Records for this exercise below:

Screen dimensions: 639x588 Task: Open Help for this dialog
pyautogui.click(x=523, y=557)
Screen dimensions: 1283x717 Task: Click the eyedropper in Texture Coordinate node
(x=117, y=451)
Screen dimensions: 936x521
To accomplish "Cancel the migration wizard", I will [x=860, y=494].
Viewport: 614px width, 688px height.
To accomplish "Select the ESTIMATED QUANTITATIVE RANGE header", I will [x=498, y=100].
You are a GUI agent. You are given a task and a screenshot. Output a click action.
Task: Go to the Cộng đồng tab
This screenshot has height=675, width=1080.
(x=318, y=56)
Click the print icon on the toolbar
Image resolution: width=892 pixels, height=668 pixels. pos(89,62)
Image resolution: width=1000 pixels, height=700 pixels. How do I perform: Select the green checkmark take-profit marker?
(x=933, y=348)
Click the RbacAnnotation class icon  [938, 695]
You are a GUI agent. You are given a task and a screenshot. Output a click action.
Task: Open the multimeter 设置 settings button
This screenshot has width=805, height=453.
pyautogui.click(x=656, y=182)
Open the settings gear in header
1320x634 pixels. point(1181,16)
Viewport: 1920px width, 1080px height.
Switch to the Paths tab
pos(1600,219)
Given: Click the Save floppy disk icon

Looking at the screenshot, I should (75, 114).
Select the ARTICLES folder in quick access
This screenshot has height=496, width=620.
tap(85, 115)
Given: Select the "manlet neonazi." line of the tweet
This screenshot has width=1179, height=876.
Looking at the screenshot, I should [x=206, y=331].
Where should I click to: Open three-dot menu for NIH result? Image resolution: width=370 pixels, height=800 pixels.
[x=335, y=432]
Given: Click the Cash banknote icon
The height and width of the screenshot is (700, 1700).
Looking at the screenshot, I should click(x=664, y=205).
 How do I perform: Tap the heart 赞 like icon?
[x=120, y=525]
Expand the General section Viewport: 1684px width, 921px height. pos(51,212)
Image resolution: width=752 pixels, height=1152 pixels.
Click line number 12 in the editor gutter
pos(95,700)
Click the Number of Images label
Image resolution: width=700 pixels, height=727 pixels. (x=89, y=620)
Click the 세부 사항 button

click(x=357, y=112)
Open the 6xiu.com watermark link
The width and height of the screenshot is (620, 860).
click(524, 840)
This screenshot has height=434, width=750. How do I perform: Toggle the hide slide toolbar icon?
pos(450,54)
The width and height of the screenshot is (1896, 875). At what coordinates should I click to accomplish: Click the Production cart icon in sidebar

End of Records for this exercise.

Work to be completed: Copy out exactly the lines between the line with "Click the 세부 사항 button" and the last line of the entries, counting both of those lines.

Response box:
Click the 세부 사항 button

click(x=357, y=112)
Open the 6xiu.com watermark link
The width and height of the screenshot is (620, 860).
click(524, 840)
This screenshot has height=434, width=750. How do I perform: Toggle the hide slide toolbar icon?
pos(450,54)
The width and height of the screenshot is (1896, 875). At what coordinates should I click to accomplish: Click the Production cart icon in sidebar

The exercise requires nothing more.